Come già si è avuto modo di vedere nel precedente sisma di L’Aquila, la trasfigurazione da “rifiuti speciali” a “rifiuti urbani” sottende la volontà di eliminare limiti, vincoli e soprattutto la tracciabilità e i controlli sui flussi dei rifiuti. Nel caso del sisma in Emilia, questa volontà si è spinta anche oltre. Infatti, leggendo il comma 7 dell’art. 17, ci si accorge che, come a L’Aquila, viene espressamente abolita la tracciabilità, poiché è prevista la deroga alla norma che impone i FIR (art. 193 del D.Lgs. 152/2006) e al registro di carico e scarico (art. 190 del D.Lgs. 152/2006). Ma viene introdotta una ulteriore innovazione peggiorativa: viene addirittura prevista la deroga all’obbligo di iscrizione all’albo gestori ambientali (art. 212 D.Lgs. 152/2006). In particolare è previsto che il trasporto delle macerie (giacenti in pubbliche vie ed in aree private) – e dei rifiuti da demolizione e abbattimento di edifici (pubblici e privati) – possa avvenire ad opera di soggetti che svolgono (già) il servizio pubblico di raccolta dei rifiuti urbani. E possono farlo direttamente, ma anche indirettamente. Cioè “attraverso imprese di trasporto da essi incaricati previa comunicazione della targa del trasportatore ai gestori degli impianti individuati al punto 4 e pubblicazione all’albo pretorio dell’elenco delle targhe dei trasportatori individuati”.

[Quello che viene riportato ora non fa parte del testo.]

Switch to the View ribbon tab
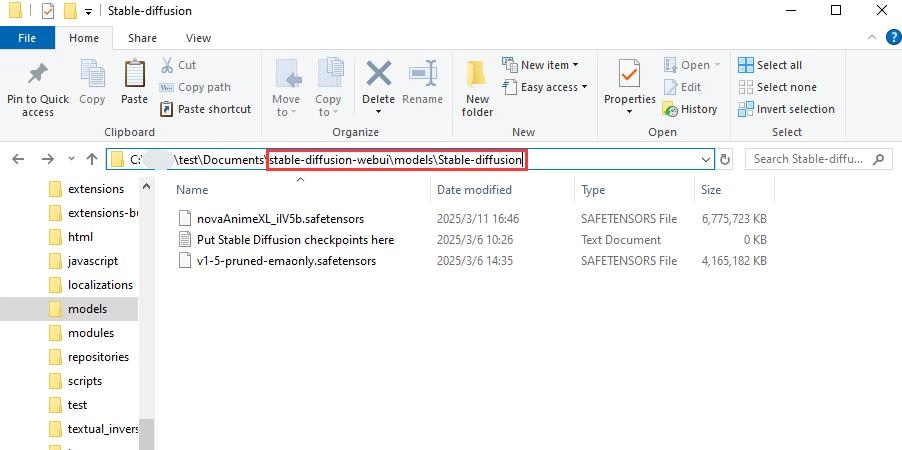Viewport: 902px width, 450px height. [198, 38]
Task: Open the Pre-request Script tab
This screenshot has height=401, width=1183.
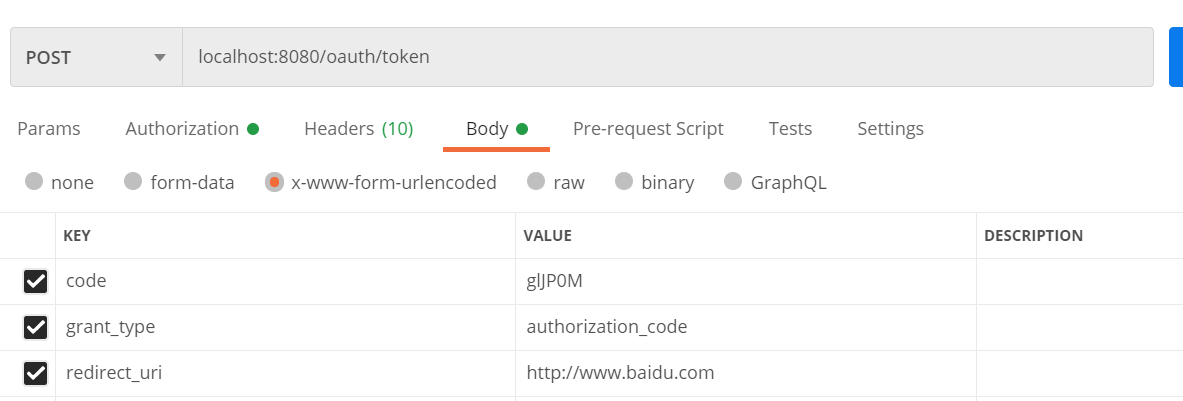Action: 648,129
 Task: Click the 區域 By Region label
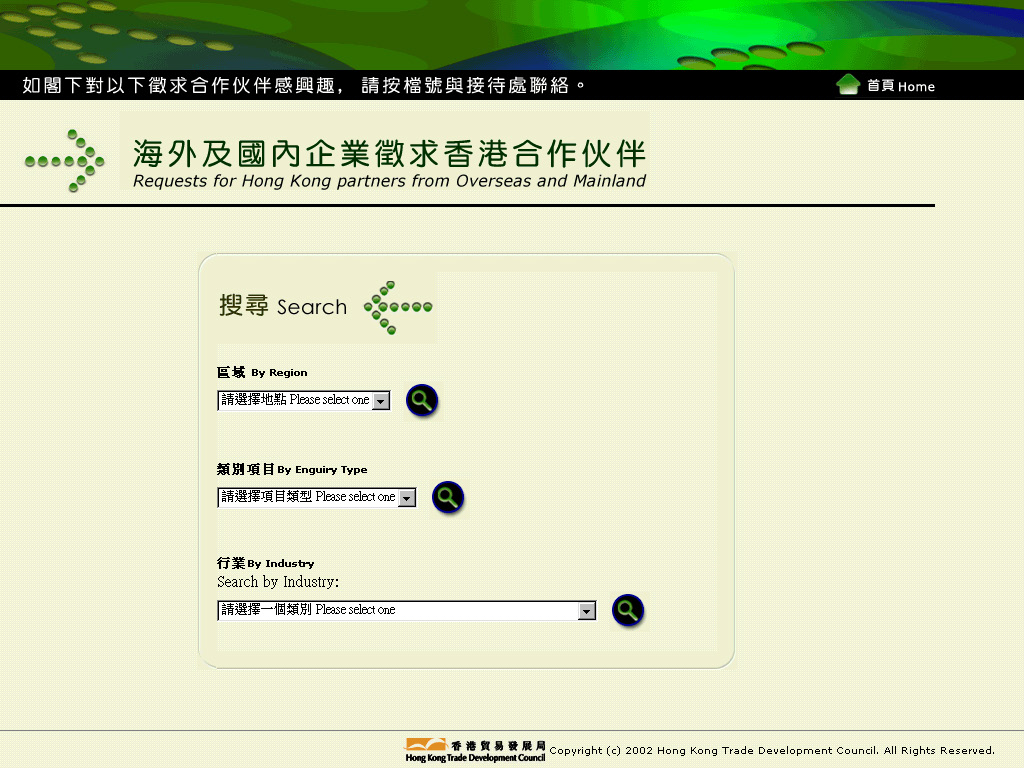(x=262, y=372)
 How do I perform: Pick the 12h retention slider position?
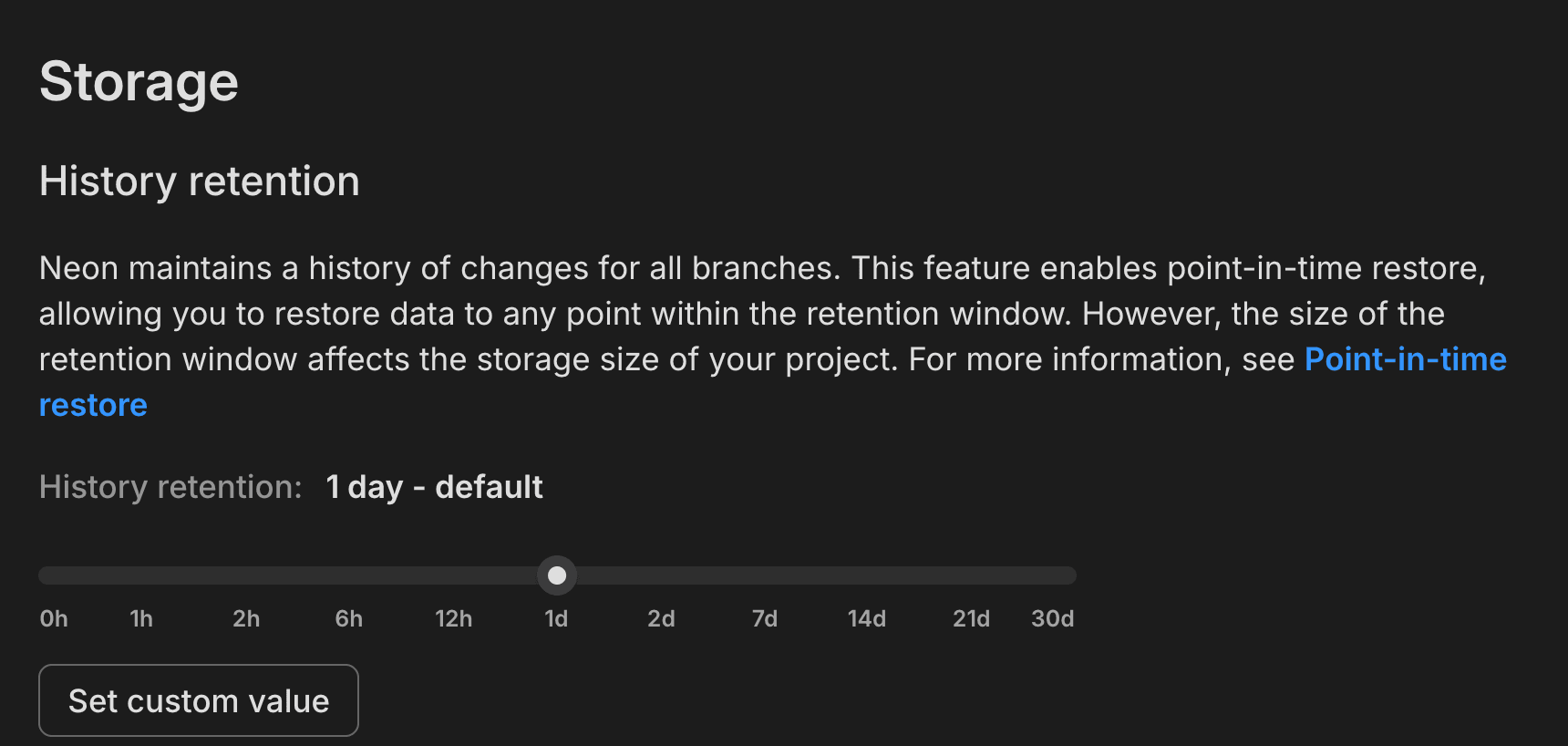(x=453, y=575)
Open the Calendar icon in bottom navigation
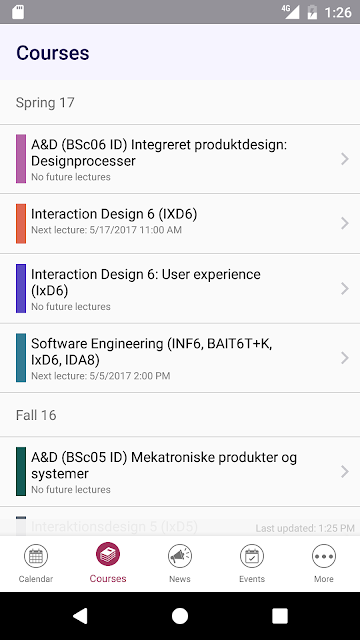 tap(36, 556)
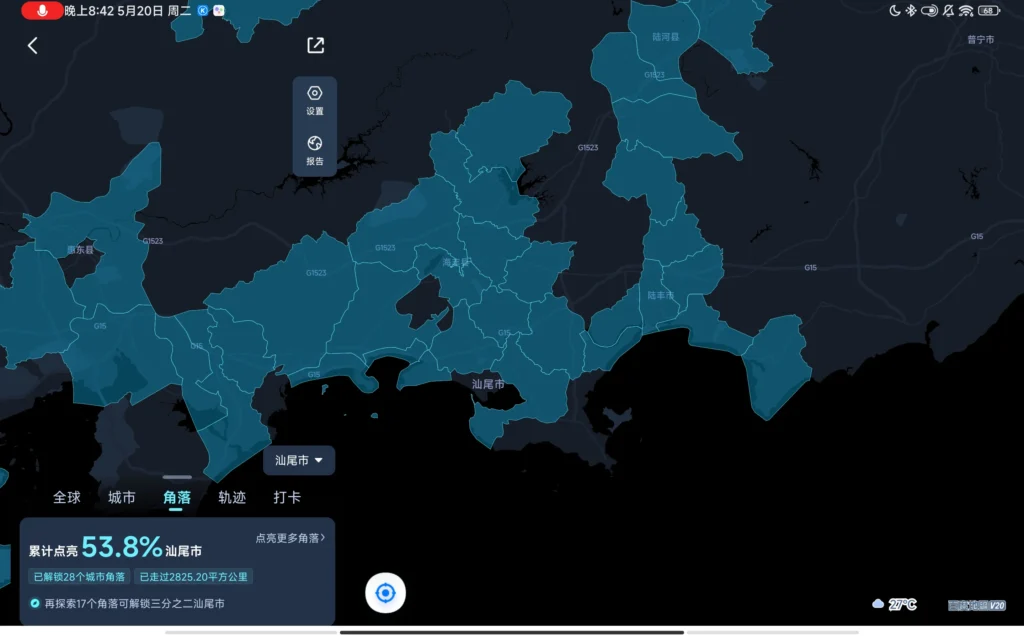Tap the back arrow icon

(32, 46)
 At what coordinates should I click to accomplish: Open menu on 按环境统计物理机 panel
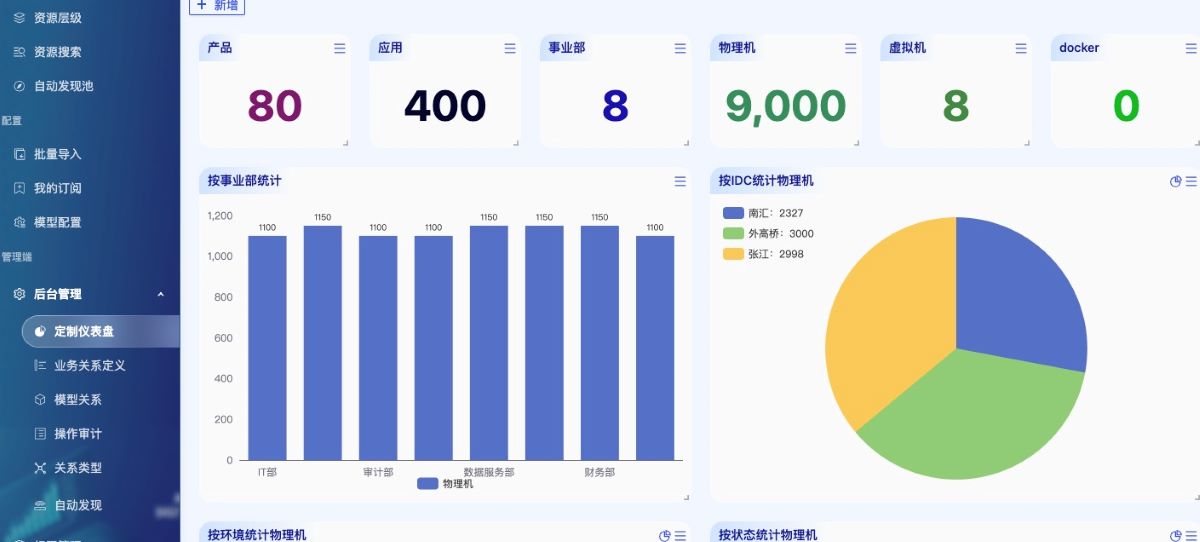(680, 535)
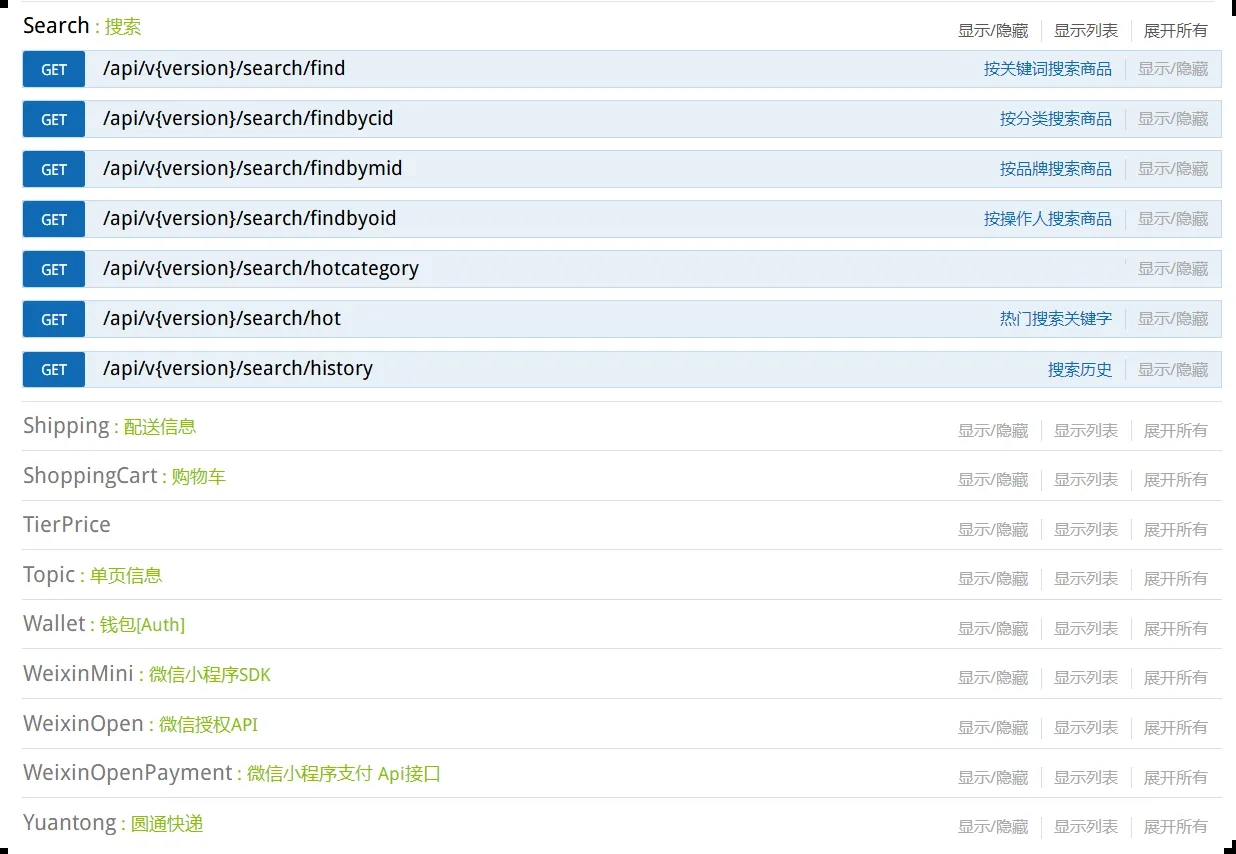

Per finire, il penultimo periodo del comma 7, contiene una norma che espressamente prevede che “Le predette attività di trasporto, sono effettuate senza lo svolgimento di analisi preventive”. Quindi i rifiuti da demolizione – soprattutto se provenienti dalla demolizione o abbattimento di un capannone industriale (a meno che non contengano amianto) – non sono soggetti ad analisi chimiche. Significa che tali rifiuti, anche se dovessero contenere sostanze particolarmente inquinanti e/o pericolose, vengono caricati e trasportati come se fossero innocue pietre triturate.